What is being asked » Going through the material below, please gather all lines with the word "Click" in them.

================================

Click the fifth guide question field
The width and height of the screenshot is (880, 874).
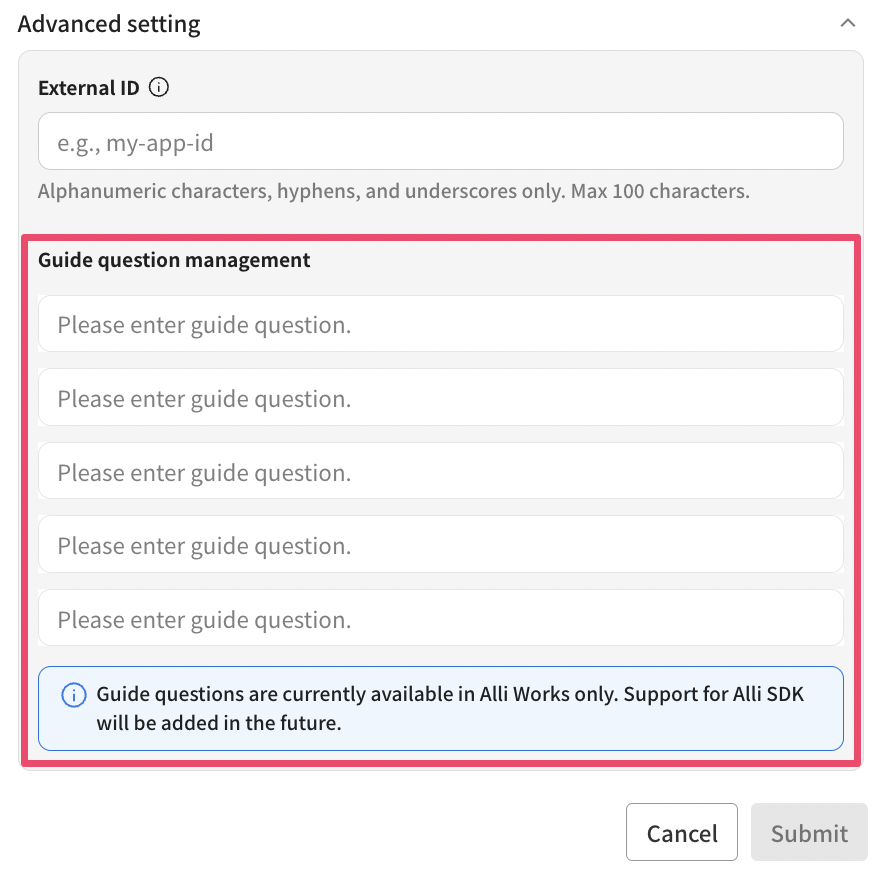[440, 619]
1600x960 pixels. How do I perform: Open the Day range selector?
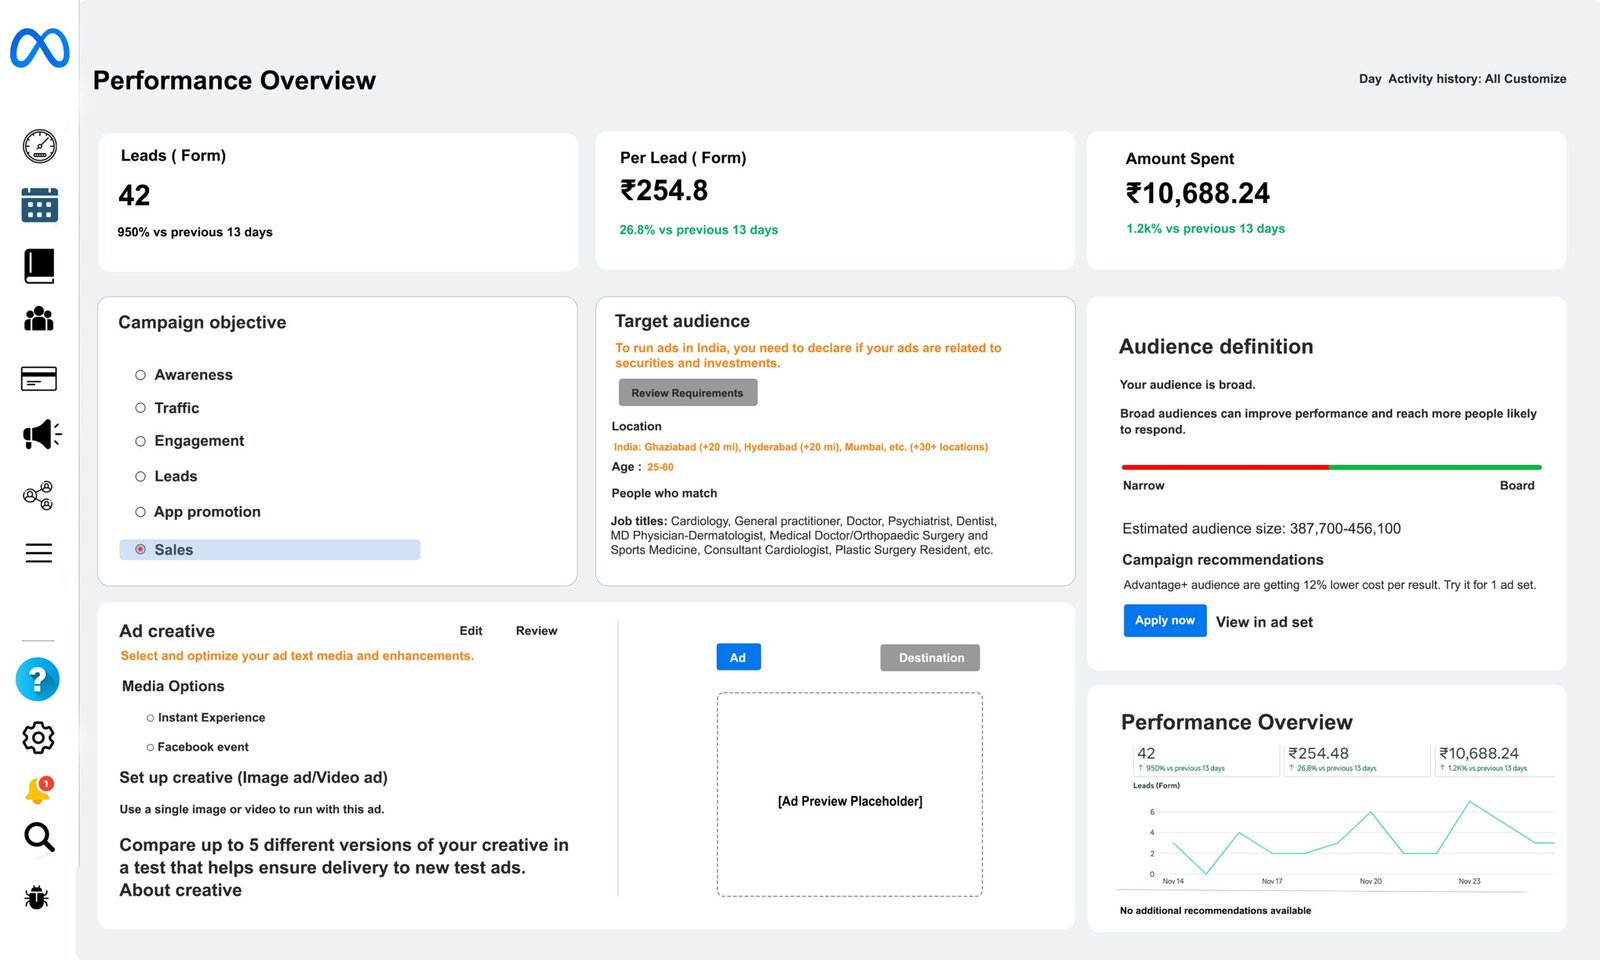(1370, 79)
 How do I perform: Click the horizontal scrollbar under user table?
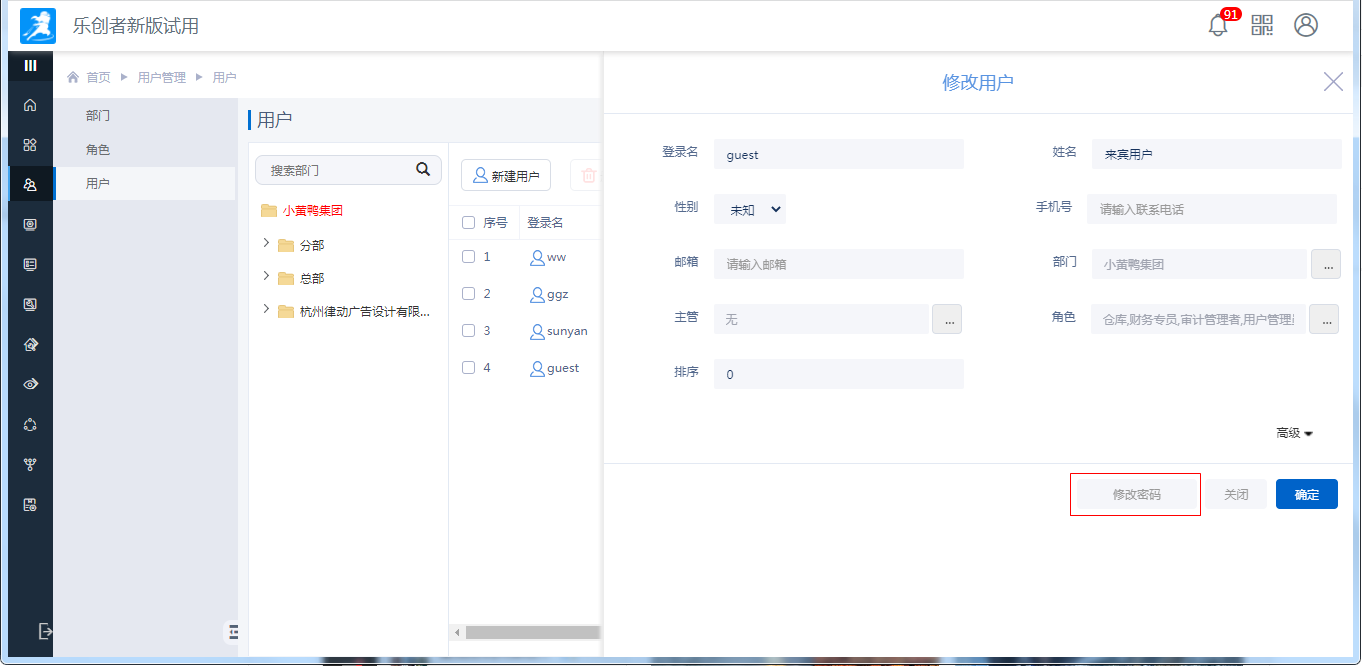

================================

Solution to the problem »
Click the fifth guide question field
 How do I perform: Click the horizontal scrollbar under user table?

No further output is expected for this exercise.